## SOURCE RECORDS
────

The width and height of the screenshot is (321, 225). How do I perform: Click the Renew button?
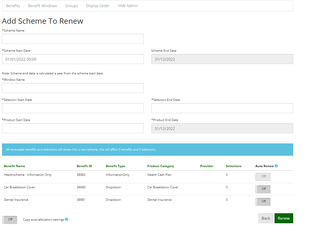pos(284,218)
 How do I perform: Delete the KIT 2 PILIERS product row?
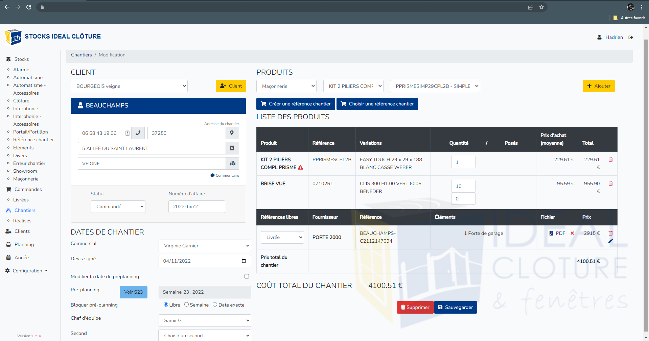tap(610, 160)
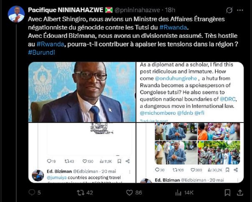Click the Pacifique NININAHAZWE display name
252x202 pixels.
(x=66, y=10)
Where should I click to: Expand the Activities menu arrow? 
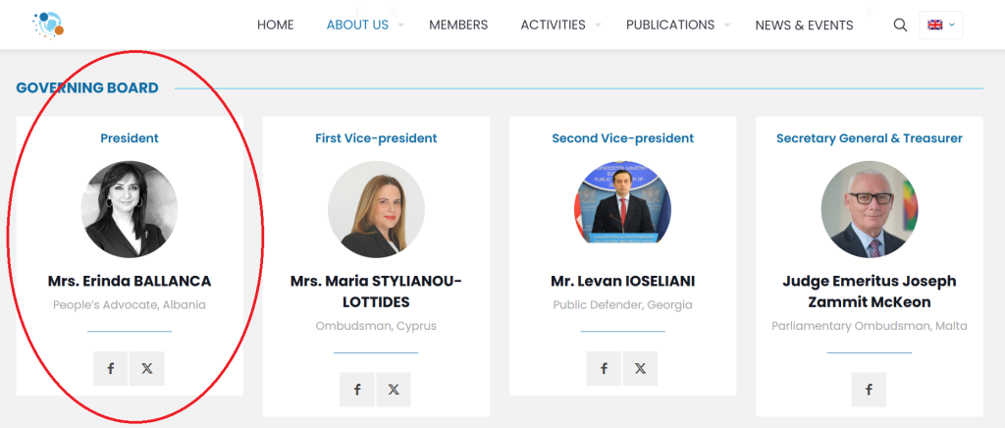599,26
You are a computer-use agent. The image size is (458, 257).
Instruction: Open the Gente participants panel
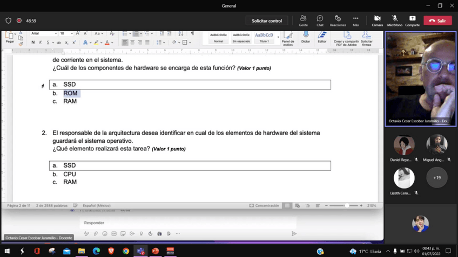(303, 20)
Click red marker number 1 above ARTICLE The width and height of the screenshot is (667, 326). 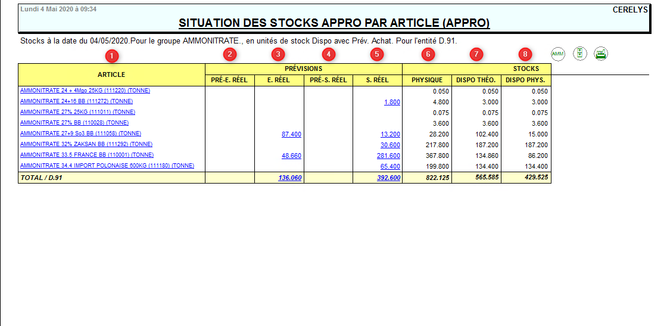click(x=111, y=56)
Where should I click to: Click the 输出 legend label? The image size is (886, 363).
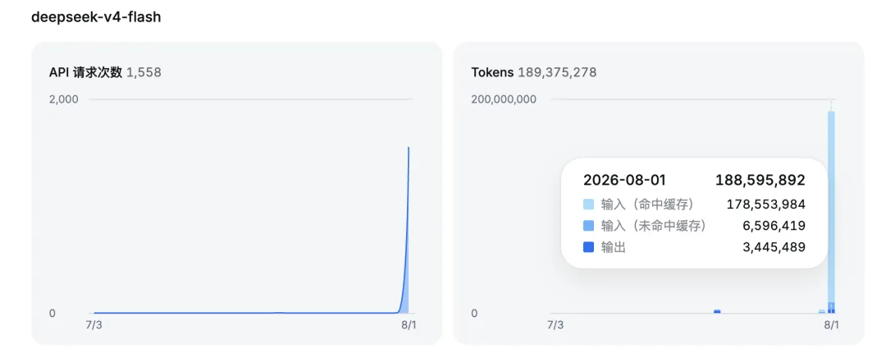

────

## WHAT IS EXPECTED
Search the data above for "size" and copy every line where it turns up.

## OUTPUT BELOW
You are a computer-use agent. The image size is (458, 257).
Where should I click to: Click the 输出 legend label? The image size is (886, 363).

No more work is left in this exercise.